I have also included germinal neuroscience articles and recent follow-up studies on, microsaccades or tiny, involuntary eye movements occurring in humans and a range of other mammals (cats, primates) during prolonged visual fixation. This is a newish and unresolved area of research into the neuroscience of perception. The exact function of microsaccades is not known except that they make an important contribution to maintaining visibility. One reason they provoke excitement is that they demonstrate that perception, or at the very least visual perception, in a range of animals is not singly modal. That is to say, if our eyes are actually moving in order to visually perceive, then vision is in some way intimately dependent upon the kinaesthetic. The notion that animals possess separate senses, and separate sensing systems, is really up for grabs. Moreover, vision itself becomes a much more complex process of perception than what we might call the old snapshot conception of vision, where the human eye, for instance, receives minute inverted images of the world but nonetheless processes the world in three dimensions (Noë, 2004: 36). If vision takes microsaccades to happen then looking is no longer receiving visual stimuli but the animal’s visual-motor relations actively generating the visible field.
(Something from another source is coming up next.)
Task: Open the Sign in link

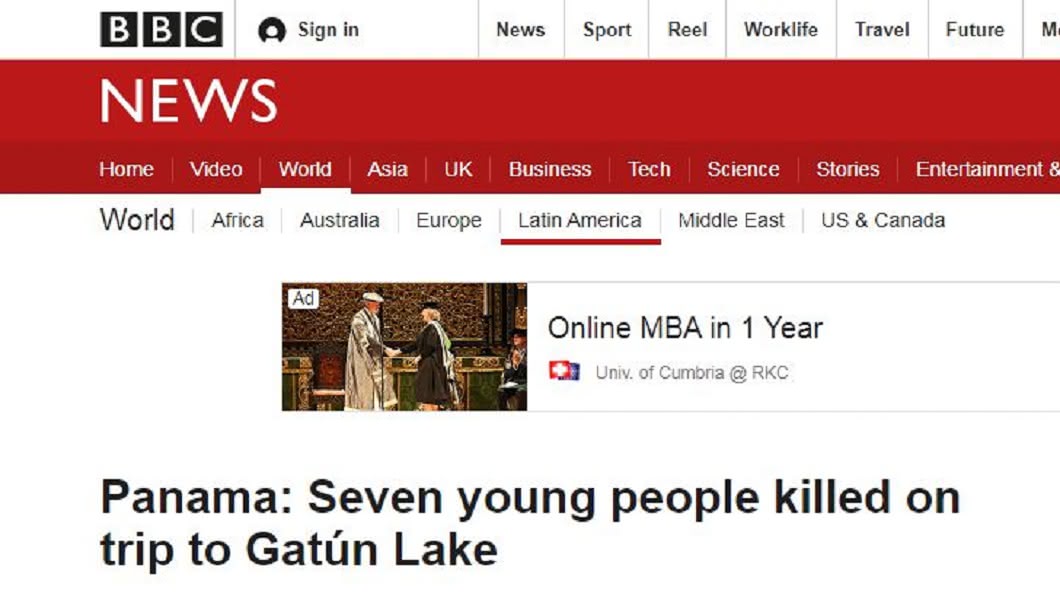Action: click(328, 30)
Recent areas investigated in neuroscience and by neuroscientists, philsophers, and, I think, increasingly artists, whose entire practices deals with perceiving, changing and actively inventing the perceptual, signal a shake-up. We might soon find ourselves having to talk about perceiving as a plurality of sensorimotor experience and of a perception of some thing as always also a perception with somewhere. That is, of course, as long as we don’t try to keep all this dynamic stuff just inside our heads.

References

Buccino, G., Binkofski, F., Fink, G. R., Fadiga, L., Fogassi, L., Gallese, V., Seitz, R. J., Zilles,  K., Rizzolatti, G. and Freund, H. J. (2001) ‘Action observation activates premotor and parietal areas in a somatotopic manner: an fMRI study’, European Journal of Neuroscience 13: 400–404.

Damasio, A. and Meyer, K. (2008) ‘Beyond the looking glass’, Nature 454: 167–8.
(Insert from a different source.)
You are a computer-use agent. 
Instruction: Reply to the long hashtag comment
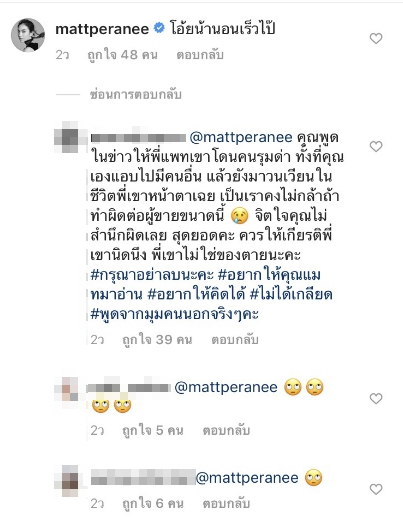[x=235, y=340]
Noë, A. (2004) Action in Perception. Cambridge, MA: MIT Press.

Rizzolatti G, di Pellegrino, G., Fadiga, L., Fogassi, L., and Gallese, V. (1992) ‘Understanding motor events: a neurophysiological study’, Experimental Brain Research 91:176–180.

Thompson, E., Palacios, A., and Varela, F.J. (1992) ‘Ways of Colouring: Comparative Colour Vision as a Case Study for Cognitive Science’, Behavioural and Brain Sciences 15: 1–74.

Varela, F.J., Thompson, E. and Rosch, E. (1991) The Embodied Mind: Cognitive Science and Human Experience. Cambridge, MA: The MIT Press.